Task instructions >> Without the pictures, copy all the entries below exactly.
#### Supplied material
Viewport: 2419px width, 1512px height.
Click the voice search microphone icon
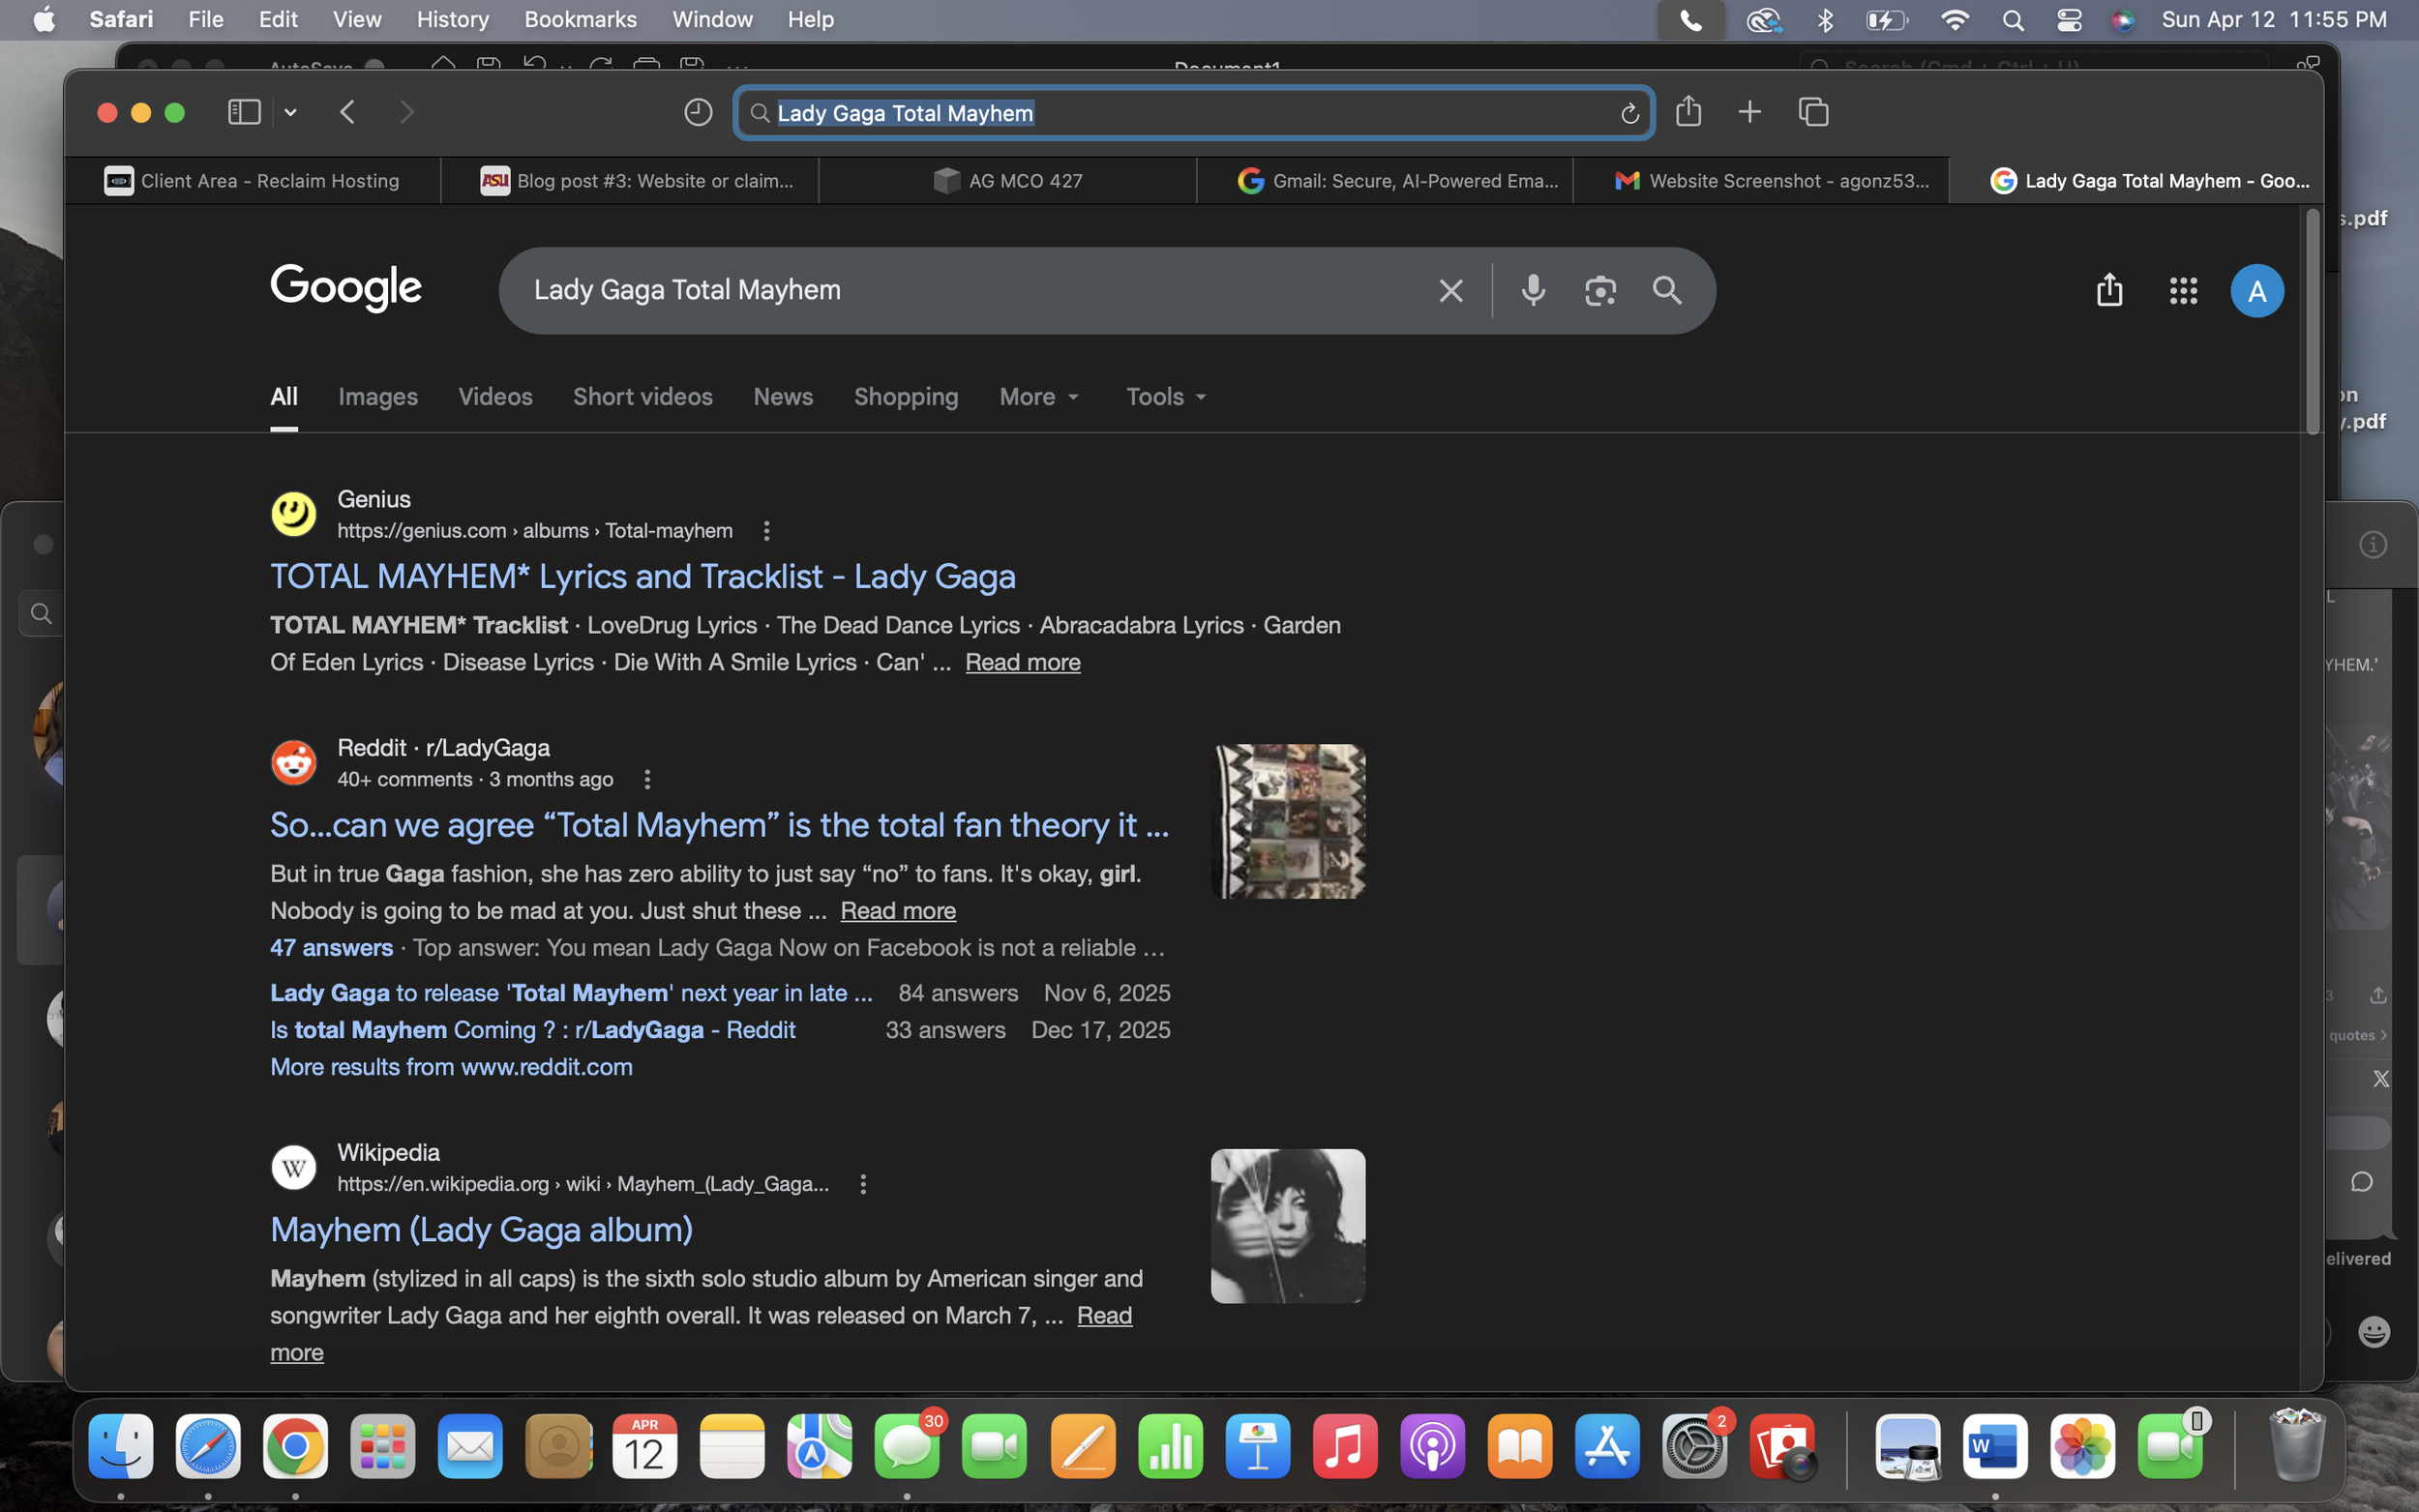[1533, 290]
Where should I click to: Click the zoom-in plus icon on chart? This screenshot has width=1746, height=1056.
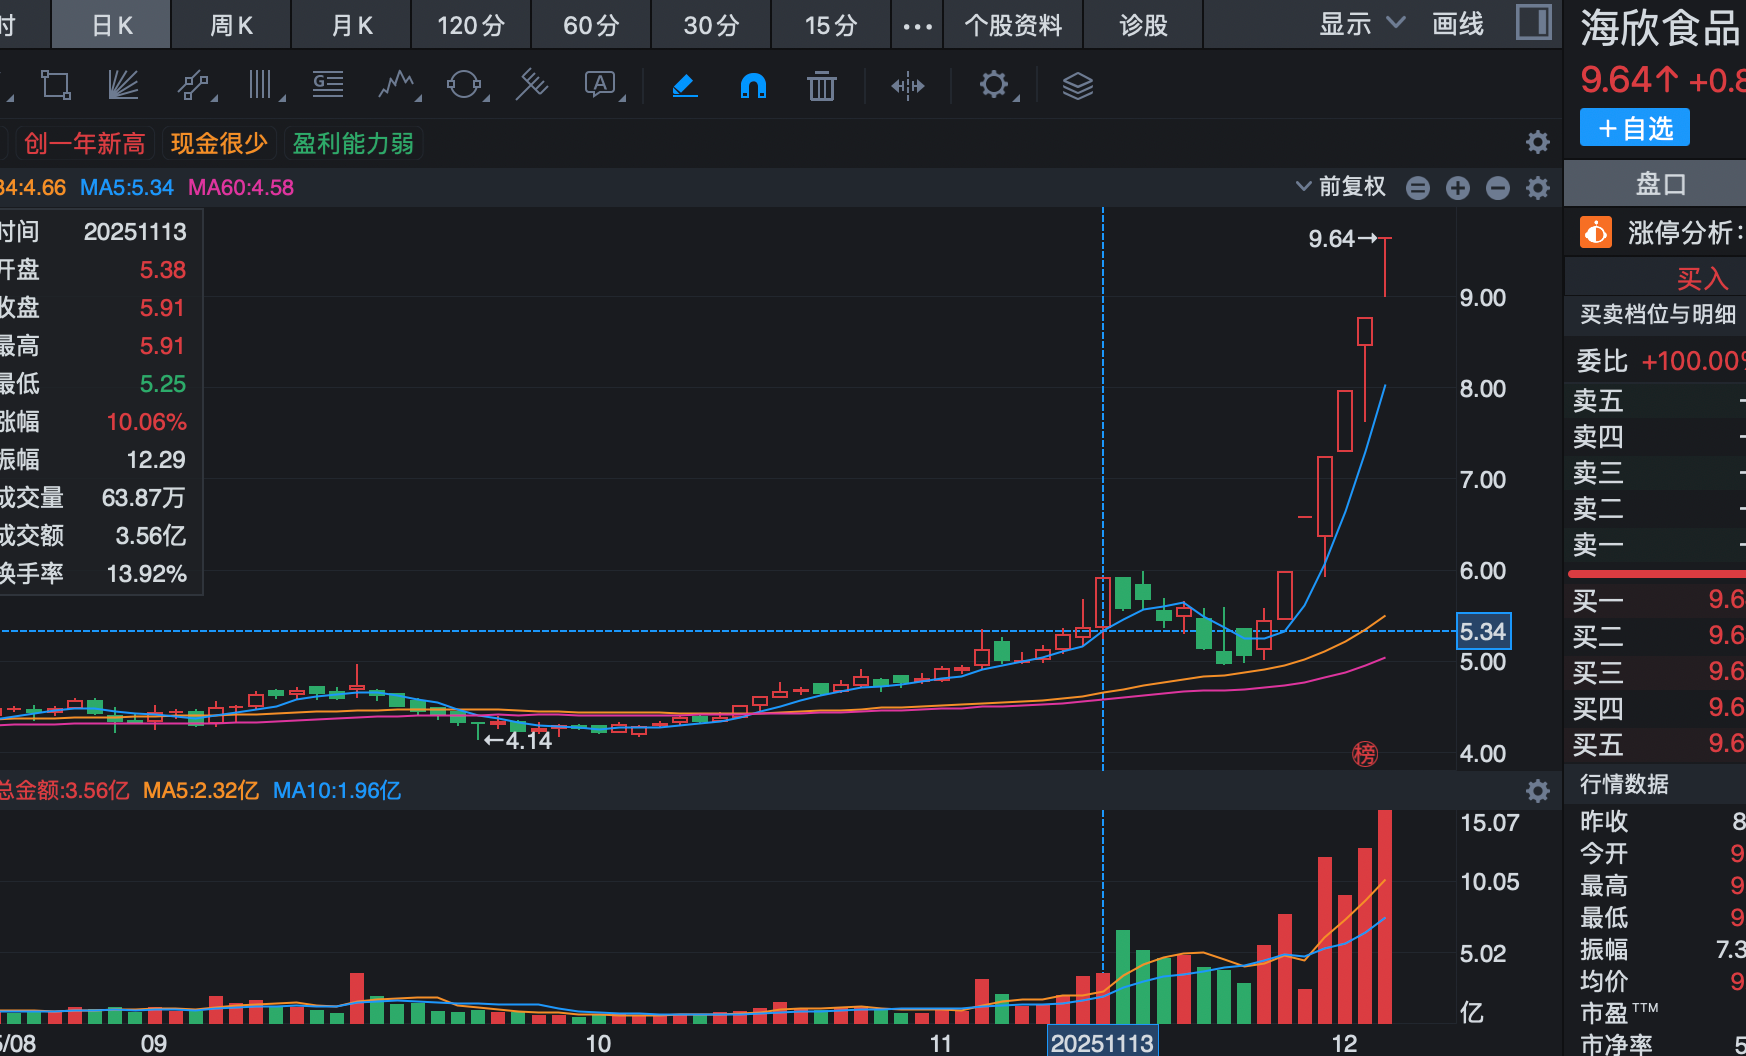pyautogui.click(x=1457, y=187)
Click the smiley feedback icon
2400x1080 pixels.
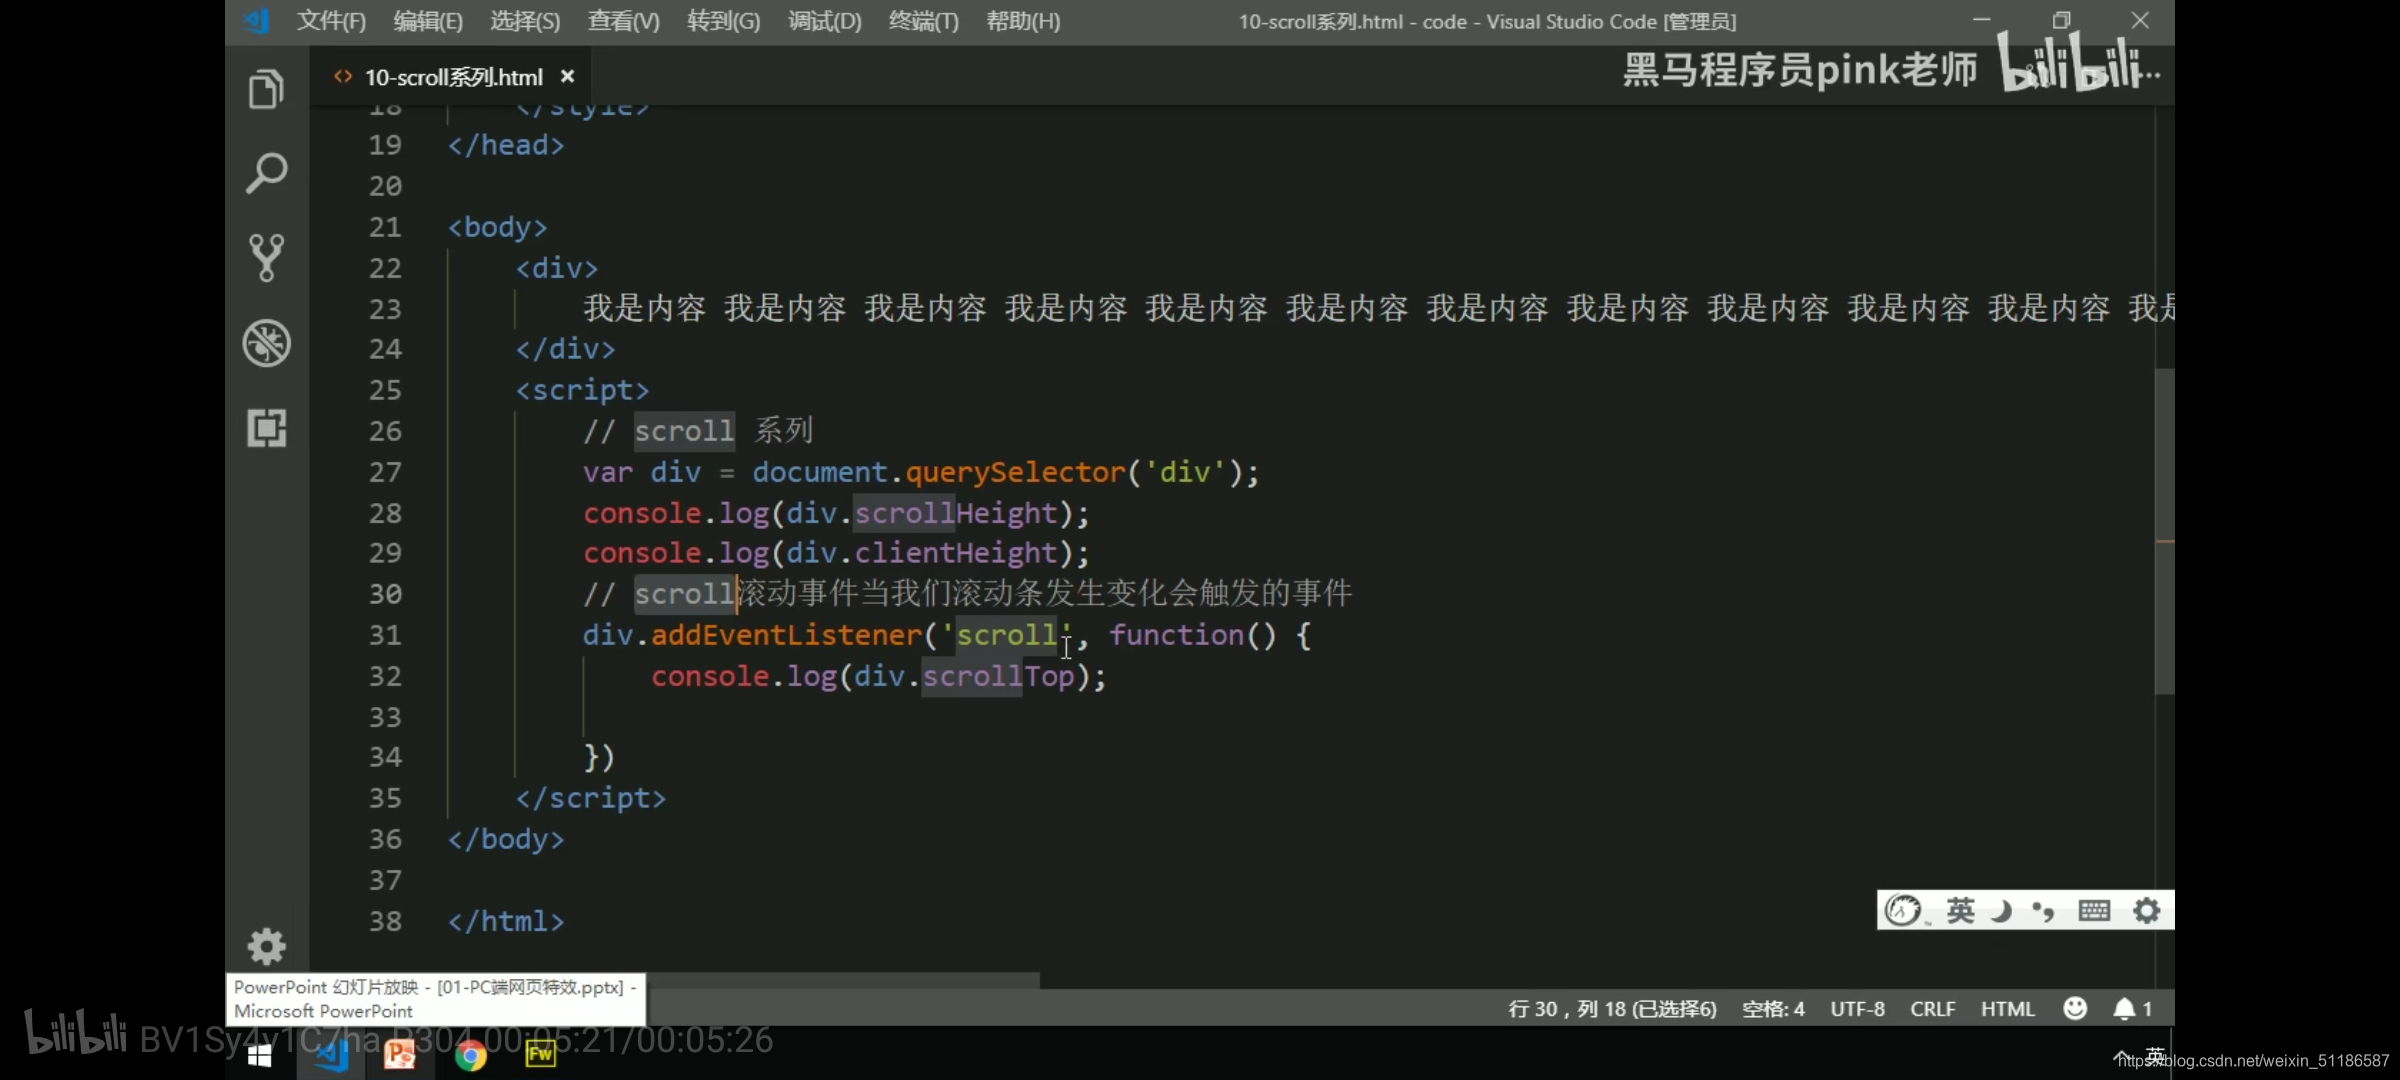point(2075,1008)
########
Response area >>
Viewport: 2419px width, 1512px height.
Click the voice search microphone icon
[1533, 290]
Where should I click to: Click the zoom-in plus icon on chart? This screenshot has width=1746, height=1056.
pyautogui.click(x=1457, y=187)
Click the smiley feedback icon
2400x1080 pixels.
point(2075,1008)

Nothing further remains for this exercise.